◆ INSTRUCTIONS TO FOLLOW
Your copy should run exactly from the line containing "You are a computer-use agent. This" to the last line of the entries below, and it should include no pictures.

◆ RECORDED DATA

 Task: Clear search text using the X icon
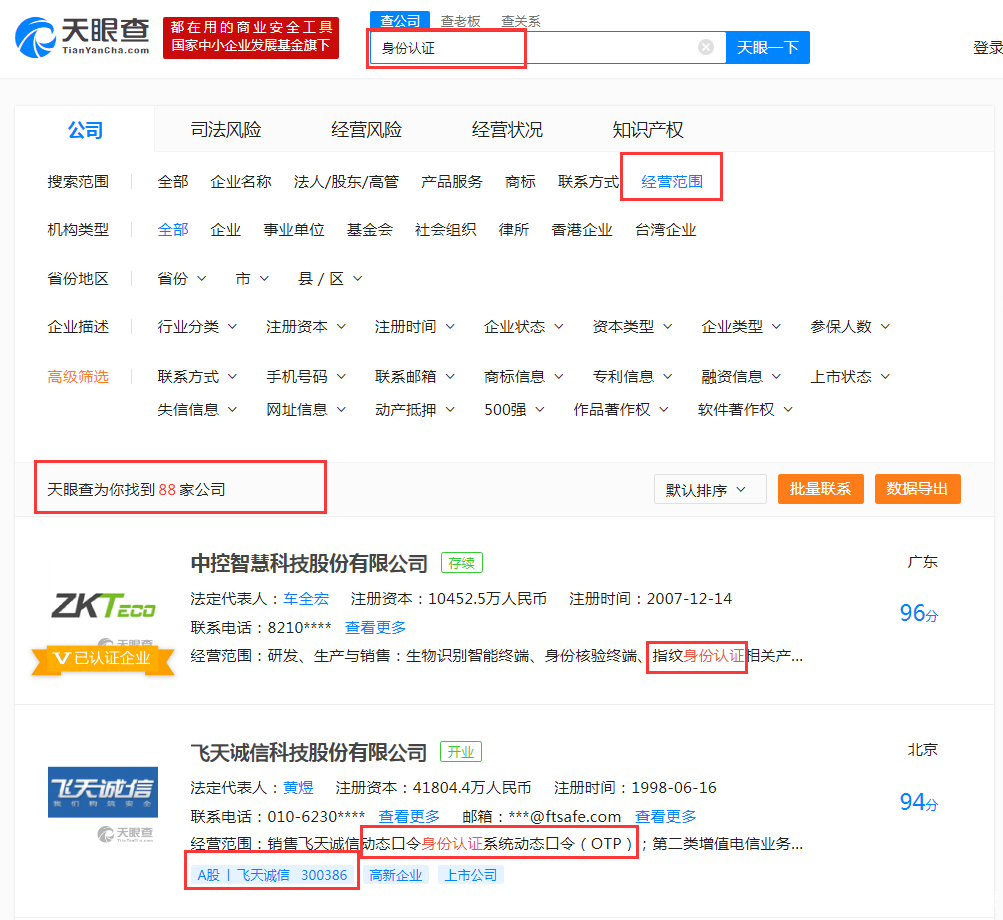coord(705,47)
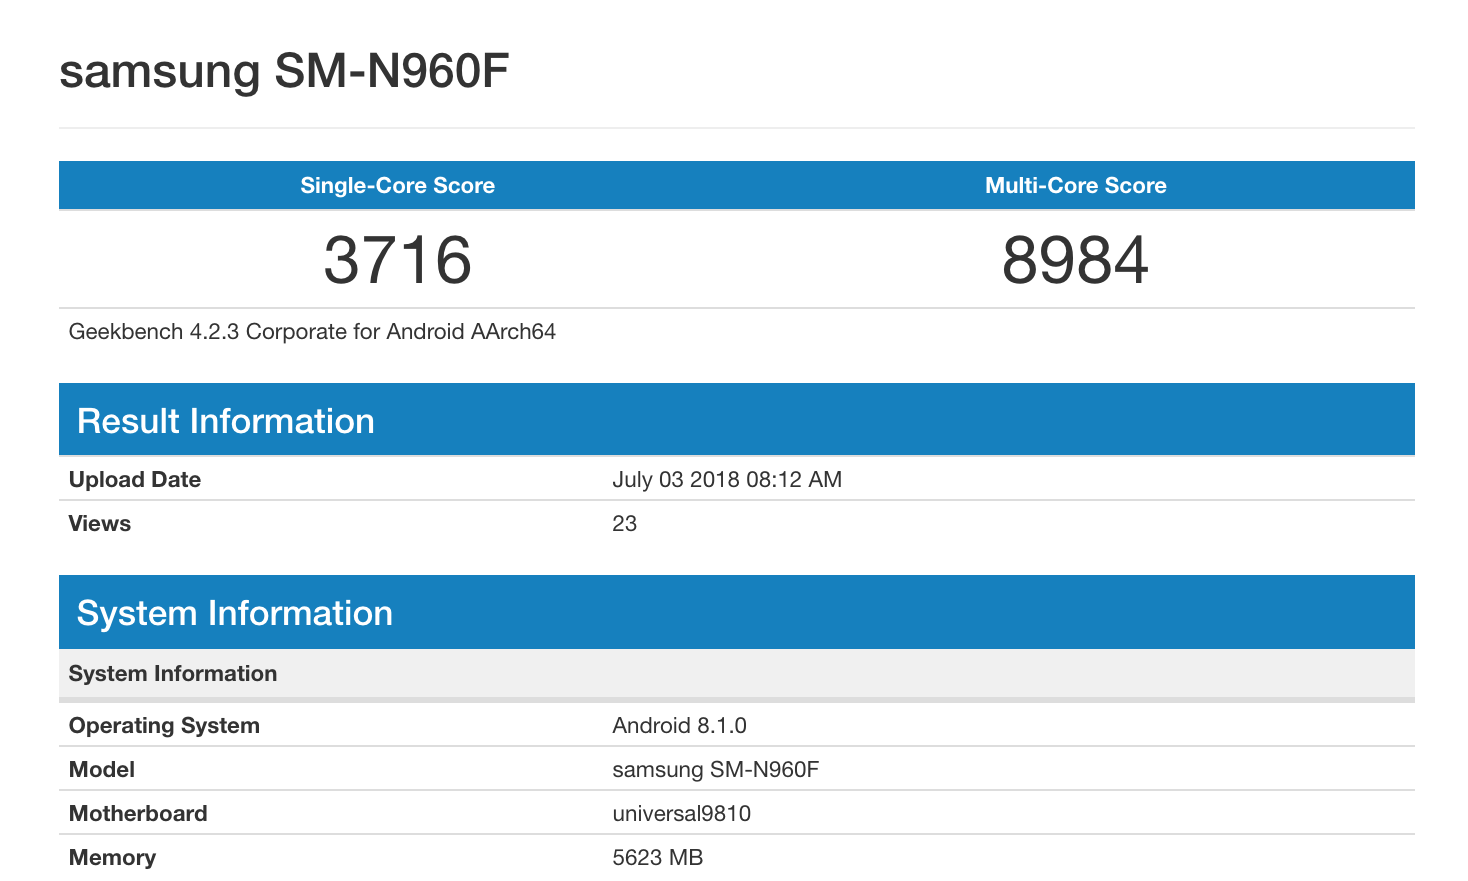Screen dimensions: 1468x881
Task: Click the July 03 2018 upload timestamp
Action: tap(727, 480)
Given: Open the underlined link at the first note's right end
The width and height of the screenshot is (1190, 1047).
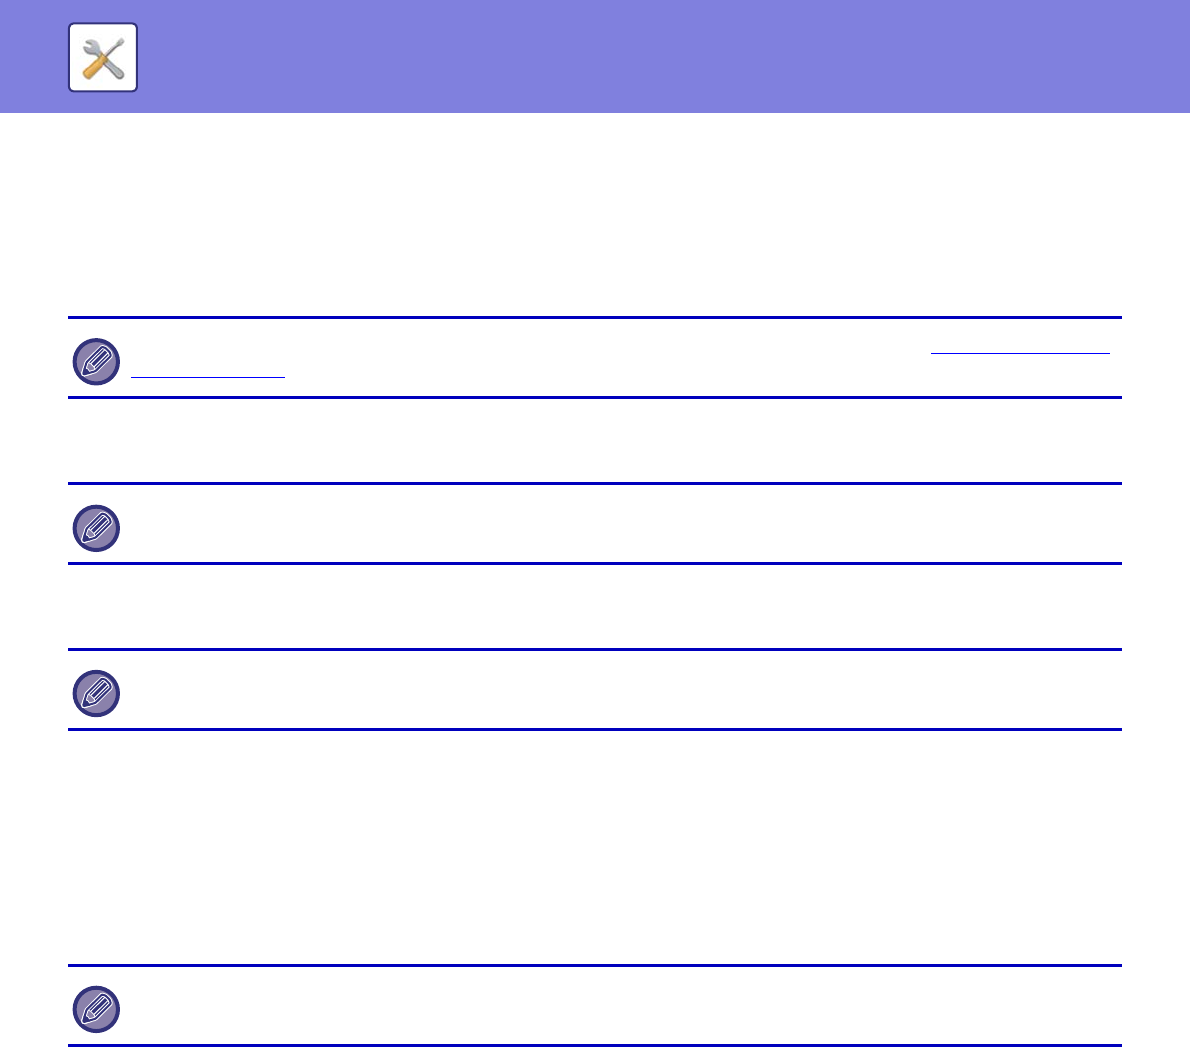Looking at the screenshot, I should pyautogui.click(x=1020, y=353).
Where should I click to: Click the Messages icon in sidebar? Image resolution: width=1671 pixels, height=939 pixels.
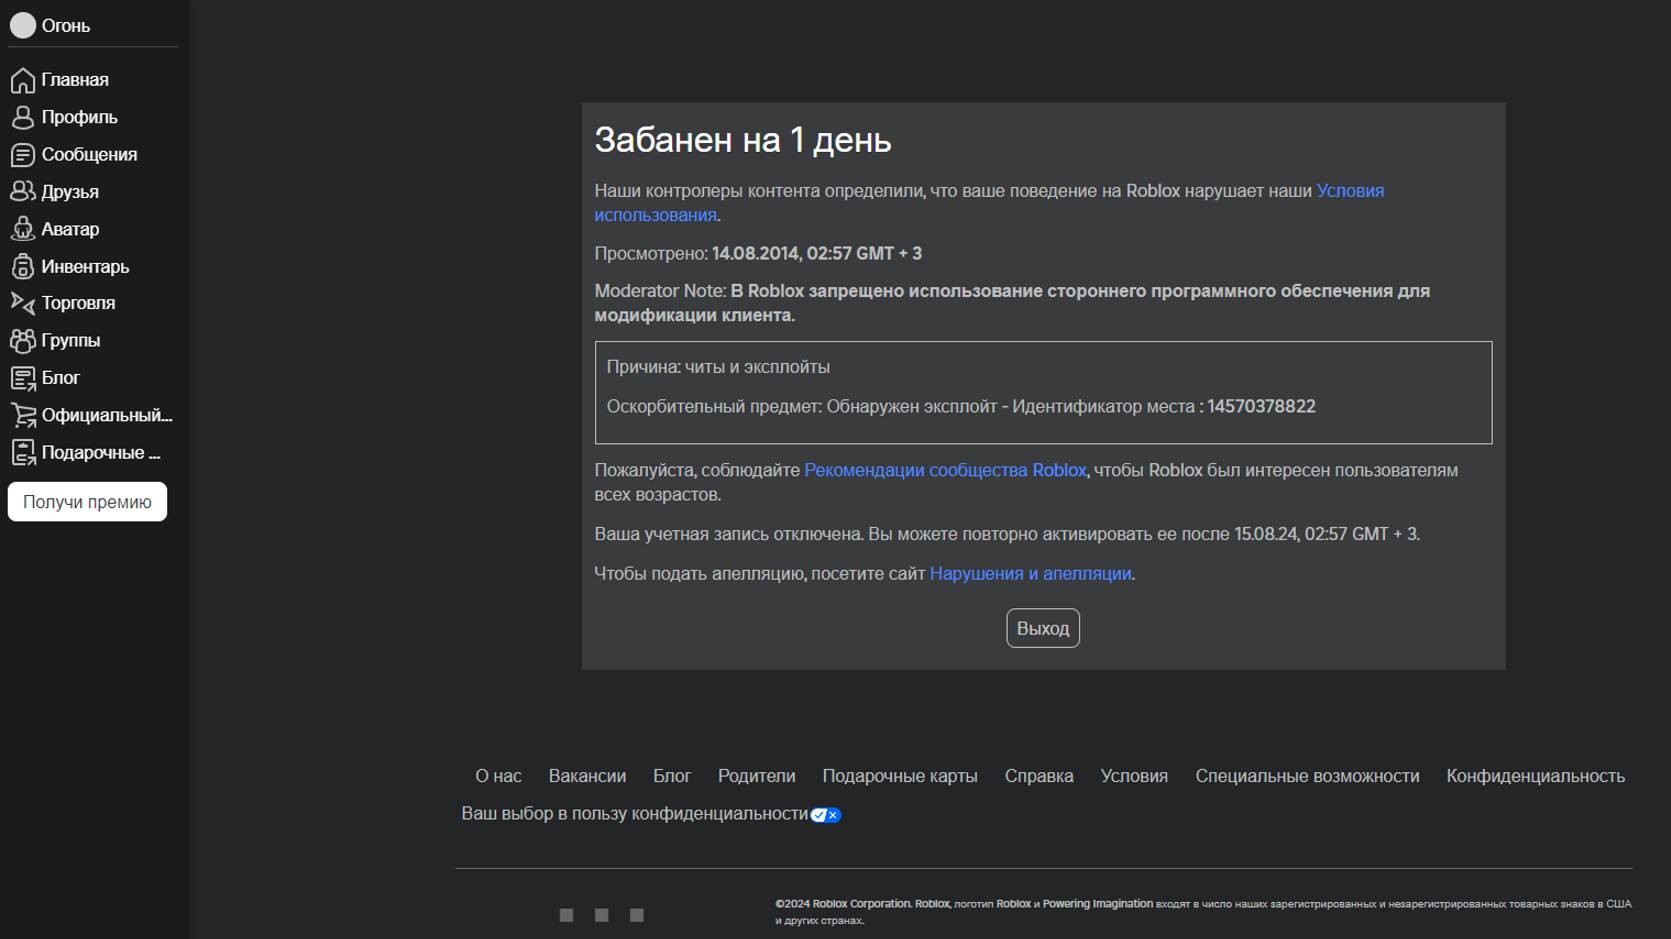coord(22,155)
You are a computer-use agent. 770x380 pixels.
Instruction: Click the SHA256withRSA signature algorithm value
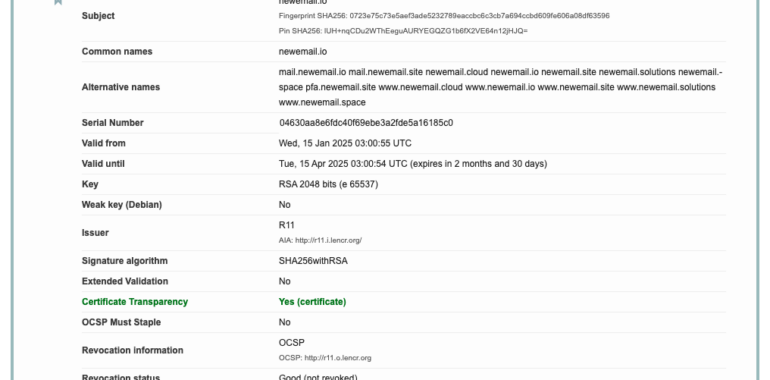(313, 261)
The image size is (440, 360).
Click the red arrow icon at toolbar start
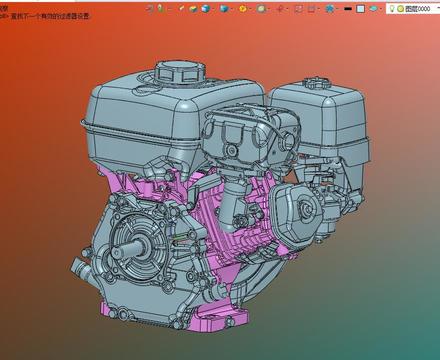pos(149,9)
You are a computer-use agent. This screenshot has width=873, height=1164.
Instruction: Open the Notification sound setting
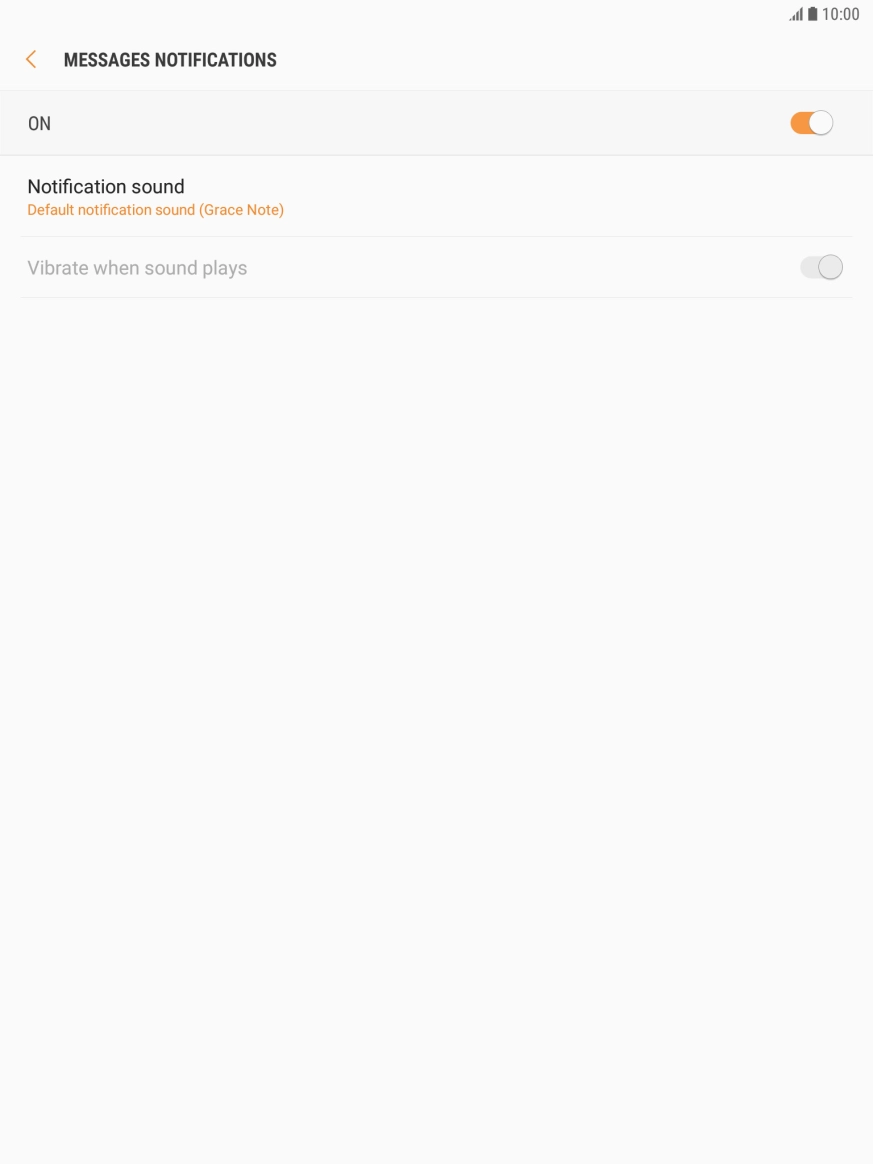pyautogui.click(x=436, y=197)
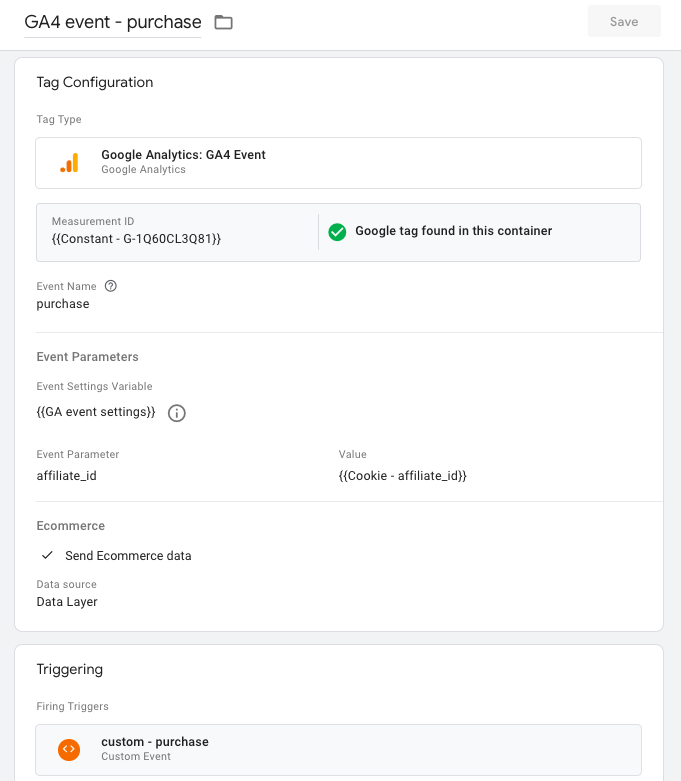Click the orange custom event trigger icon
The image size is (681, 781).
(x=69, y=749)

◆ COMPLETED TASK
You are a computer-use agent. This screenshot has width=873, height=1164.
Instruction: Open the Notification sound setting
pyautogui.click(x=436, y=197)
Click the orange custom event trigger icon
The image size is (681, 781).
(x=69, y=749)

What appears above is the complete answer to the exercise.